#### [Data for the task]
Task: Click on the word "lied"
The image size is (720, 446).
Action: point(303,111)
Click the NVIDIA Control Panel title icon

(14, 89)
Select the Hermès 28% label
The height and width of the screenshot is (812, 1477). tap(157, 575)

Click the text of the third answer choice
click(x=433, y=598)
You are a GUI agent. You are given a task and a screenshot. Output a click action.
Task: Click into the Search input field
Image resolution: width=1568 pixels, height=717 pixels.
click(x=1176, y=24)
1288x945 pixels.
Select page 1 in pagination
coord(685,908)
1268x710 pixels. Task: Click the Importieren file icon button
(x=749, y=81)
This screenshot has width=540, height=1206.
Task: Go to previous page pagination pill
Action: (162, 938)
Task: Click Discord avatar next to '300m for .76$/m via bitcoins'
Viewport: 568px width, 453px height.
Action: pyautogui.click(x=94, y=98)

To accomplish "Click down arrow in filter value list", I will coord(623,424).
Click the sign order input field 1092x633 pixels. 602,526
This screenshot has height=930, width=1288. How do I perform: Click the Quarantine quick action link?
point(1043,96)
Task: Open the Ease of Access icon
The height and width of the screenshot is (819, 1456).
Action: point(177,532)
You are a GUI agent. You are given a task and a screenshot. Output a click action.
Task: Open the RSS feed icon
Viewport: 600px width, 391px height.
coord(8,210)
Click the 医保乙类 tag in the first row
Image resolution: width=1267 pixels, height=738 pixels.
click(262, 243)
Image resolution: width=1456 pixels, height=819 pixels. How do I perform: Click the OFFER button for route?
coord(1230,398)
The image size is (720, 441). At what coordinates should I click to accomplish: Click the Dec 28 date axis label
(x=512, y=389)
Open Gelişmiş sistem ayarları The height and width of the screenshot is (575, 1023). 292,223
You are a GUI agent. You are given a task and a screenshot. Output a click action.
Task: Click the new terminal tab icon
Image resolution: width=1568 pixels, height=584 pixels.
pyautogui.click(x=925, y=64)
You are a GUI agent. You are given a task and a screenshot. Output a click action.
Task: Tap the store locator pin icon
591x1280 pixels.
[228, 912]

#### [Work task]
Word for word, restate the lines above from the line containing "1288x945 pixels." through the line containing "Task: Open the Ease of Access icon", with both included and nothing else.

#### [Response area]
1288x945 pixels.
Select page 1 in pagination
coord(685,908)
1268x710 pixels. Task: Click the Importieren file icon button
(x=749, y=81)
This screenshot has width=540, height=1206.
Task: Go to previous page pagination pill
Action: (162, 938)
Task: Click Discord avatar next to '300m for .76$/m via bitcoins'
Viewport: 568px width, 453px height.
Action: pyautogui.click(x=94, y=98)

To accomplish "Click down arrow in filter value list", I will coord(623,424).
Click the sign order input field 1092x633 pixels. 602,526
This screenshot has height=930, width=1288. How do I perform: Click the Quarantine quick action link?
point(1043,96)
Task: Open the Ease of Access icon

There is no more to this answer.